### Text extract:

_ _ _ _ _ _ _

To Have the Garrison Supplied with Wood
Winter will soon be upon us and our thoughts will turn from travel and outdoor activities to hearth and home. Today most of us take central heating and a comfortable indoor temperature for granted. A flick of the thermostat is all that’s needed to keep warm during even the coldest days of winter.
Such was not the case in early America when most depended on fireplaces, warm clothing and bedding to keep warm during the winter months. According to the Farmers’ Museum in Cooperstown, the average New York farmstead consumed about 40 cords of wood in a year. This is the equivalent of about one acre of wooded land. Translating the BTUs produced by this much wood into the cost of modern heating oil yields a heating bill of around $17,000 a year. [i]
Woodcutting on the farm was the responsibility of men and boys, who spent long hard days in the woods harvesting trees for fuel. The best time to cut firewood was in the winter months when snow on the ground allowed relatively easy transport by sleigh from woodlot to dooryard . Winter was also the time when farmers had the time to lay in a store of firewood for the following year. This timetable allowed the wood to dry and season before it was needed. [ii] While cutting wood was best done during December, January and February, the arduous task of splitting and stacking was a year-round occupation.

_ _ _ _ _ _ _

### Dataset extract:
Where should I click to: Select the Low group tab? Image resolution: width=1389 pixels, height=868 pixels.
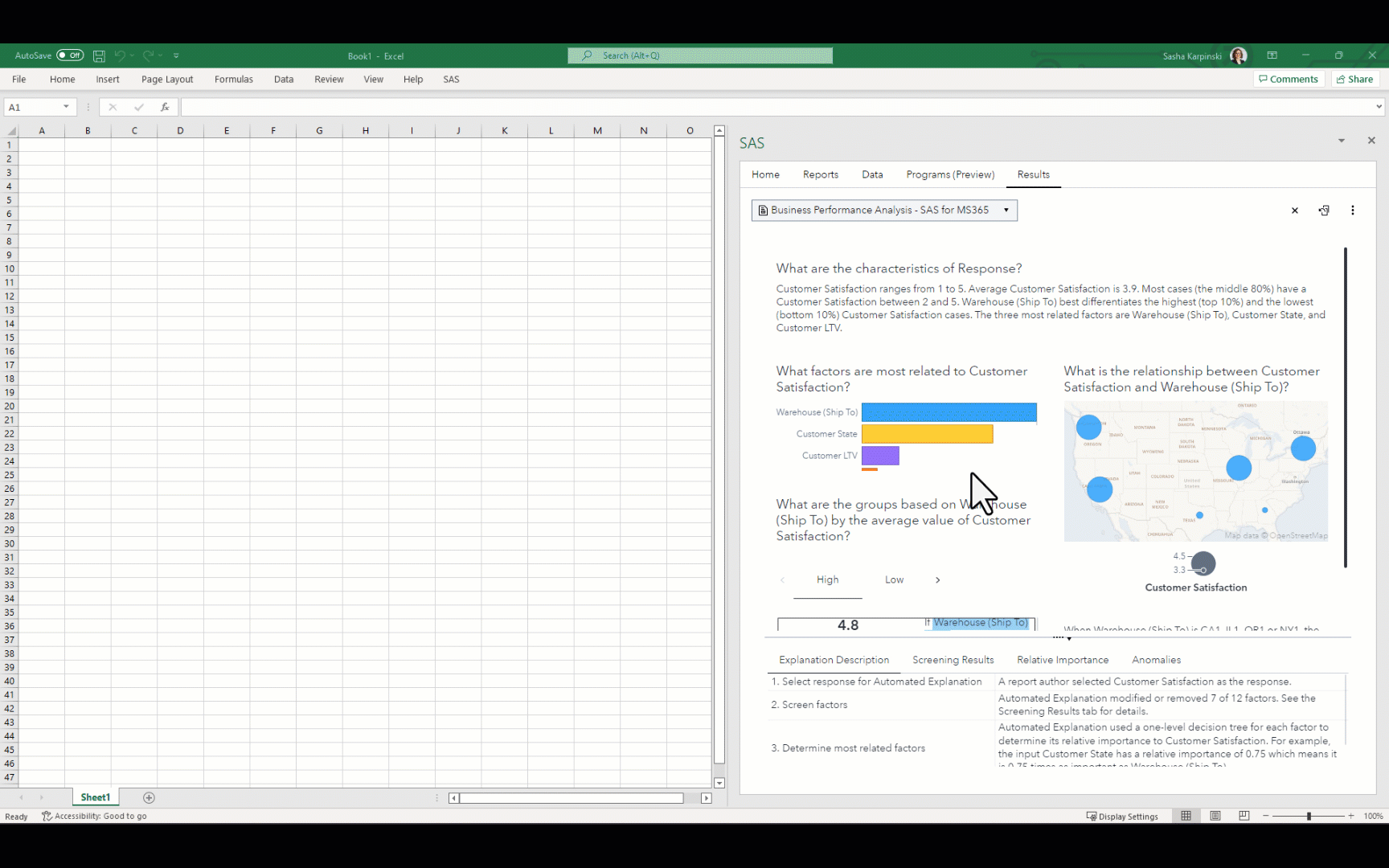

_ _ _ _ _ _ _

### Directions for this task:
For each of these statements, say yes or no according to the text on firewood in early America, and quote the words that decide it: 1. The average New York farmstead burned about 40 cords of wood in a year. 2. Splitting and stacking wood took place only in December, January and February. 3. Women were responsible for woodcutting on the farm.

### Written response:
1. Yes: "the average New York farmstead consumed about 40 cords of wood in a year."
2. No: "the arduous task of splitting and stacking was a year-round occupation."
3. No: "Woodcutting on the farm was the responsibility of men and boys"